Exercise goal =
In full and without change, return each entry.

━━━ Provided data ━━━

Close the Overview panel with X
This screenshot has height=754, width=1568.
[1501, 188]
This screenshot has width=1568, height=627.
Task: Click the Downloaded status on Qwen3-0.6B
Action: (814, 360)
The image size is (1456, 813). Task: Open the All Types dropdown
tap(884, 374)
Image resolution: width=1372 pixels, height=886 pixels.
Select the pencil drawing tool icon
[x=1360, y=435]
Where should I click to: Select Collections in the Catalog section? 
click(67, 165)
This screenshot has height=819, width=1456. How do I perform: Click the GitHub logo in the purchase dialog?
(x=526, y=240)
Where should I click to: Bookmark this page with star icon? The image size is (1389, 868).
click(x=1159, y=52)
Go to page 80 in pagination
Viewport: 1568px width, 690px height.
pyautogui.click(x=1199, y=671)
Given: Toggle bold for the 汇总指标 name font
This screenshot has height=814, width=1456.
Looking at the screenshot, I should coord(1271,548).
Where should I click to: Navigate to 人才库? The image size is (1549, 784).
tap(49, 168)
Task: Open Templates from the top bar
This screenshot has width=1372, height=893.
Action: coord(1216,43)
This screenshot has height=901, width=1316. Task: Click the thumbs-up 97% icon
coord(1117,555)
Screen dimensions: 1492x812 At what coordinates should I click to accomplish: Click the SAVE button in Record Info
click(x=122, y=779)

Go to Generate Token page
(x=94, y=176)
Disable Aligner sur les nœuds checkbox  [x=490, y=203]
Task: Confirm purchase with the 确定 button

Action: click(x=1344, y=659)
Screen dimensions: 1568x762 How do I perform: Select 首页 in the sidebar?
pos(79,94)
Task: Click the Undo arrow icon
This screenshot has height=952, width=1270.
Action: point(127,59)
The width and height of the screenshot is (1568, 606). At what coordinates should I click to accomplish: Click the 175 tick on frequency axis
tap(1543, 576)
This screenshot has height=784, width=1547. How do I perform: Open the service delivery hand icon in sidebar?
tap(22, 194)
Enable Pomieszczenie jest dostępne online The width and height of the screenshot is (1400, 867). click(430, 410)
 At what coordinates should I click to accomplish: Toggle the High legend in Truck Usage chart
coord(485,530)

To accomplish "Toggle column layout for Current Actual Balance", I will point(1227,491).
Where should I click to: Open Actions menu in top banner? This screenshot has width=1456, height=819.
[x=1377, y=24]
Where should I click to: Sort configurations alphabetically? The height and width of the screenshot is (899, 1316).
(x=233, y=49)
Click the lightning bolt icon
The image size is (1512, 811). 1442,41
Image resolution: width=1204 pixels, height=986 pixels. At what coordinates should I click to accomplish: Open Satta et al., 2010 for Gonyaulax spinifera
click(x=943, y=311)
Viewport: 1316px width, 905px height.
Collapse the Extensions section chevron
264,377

━━━

Solved problem =
Close the Overview panel with X
This screenshot has height=754, width=1568.
[1501, 188]
This screenshot has width=1568, height=627.
Task: Click the Downloaded status on Qwen3-0.6B
Action: (814, 360)
The image size is (1456, 813). Task: Open the All Types dropdown
tap(884, 374)
Image resolution: width=1372 pixels, height=886 pixels.
Select the pencil drawing tool icon
[x=1360, y=435]
Where should I click to: Select Collections in the Catalog section? 
click(67, 165)
This screenshot has height=819, width=1456. How do I perform: Click the GitHub logo in the purchase dialog?
(x=526, y=240)
Where should I click to: Bookmark this page with star icon? The image size is (1389, 868).
click(x=1159, y=52)
Go to page 80 in pagination
Viewport: 1568px width, 690px height.
pyautogui.click(x=1199, y=671)
Given: Toggle bold for the 汇总指标 name font
This screenshot has height=814, width=1456.
Looking at the screenshot, I should coord(1271,548).
Where should I click to: Navigate to 人才库? The image size is (1549, 784).
tap(49, 168)
Task: Open Templates from the top bar
This screenshot has width=1372, height=893.
Action: coord(1216,43)
This screenshot has height=901, width=1316. Task: Click the thumbs-up 97% icon
coord(1117,555)
Screen dimensions: 1492x812 At what coordinates should I click to accomplish: Click the SAVE button in Record Info
click(x=122, y=779)

Go to Generate Token page
(x=94, y=176)
Disable Aligner sur les nœuds checkbox  [x=490, y=203]
Task: Confirm purchase with the 确定 button

Action: click(x=1344, y=659)
Screen dimensions: 1568x762 How do I perform: Select 首页 in the sidebar?
pos(79,94)
Task: Click the Undo arrow icon
This screenshot has height=952, width=1270.
Action: point(127,59)
The width and height of the screenshot is (1568, 606). At what coordinates should I click to accomplish: Click the 175 tick on frequency axis
tap(1543, 576)
This screenshot has height=784, width=1547. How do I perform: Open the service delivery hand icon in sidebar?
tap(22, 194)
Enable Pomieszczenie jest dostępne online The width and height of the screenshot is (1400, 867). click(430, 410)
 At what coordinates should I click to accomplish: Toggle the High legend in Truck Usage chart
coord(485,530)

To accomplish "Toggle column layout for Current Actual Balance", I will point(1227,491).
Where should I click to: Open Actions menu in top banner? This screenshot has width=1456, height=819.
[x=1377, y=24]
Where should I click to: Sort configurations alphabetically? The height and width of the screenshot is (899, 1316).
(x=233, y=49)
Click the lightning bolt icon
The image size is (1512, 811). 1442,41
Image resolution: width=1204 pixels, height=986 pixels. At what coordinates should I click to accomplish: Open Satta et al., 2010 for Gonyaulax spinifera
click(x=943, y=311)
Viewport: 1316px width, 905px height.
Collapse the Extensions section chevron
264,377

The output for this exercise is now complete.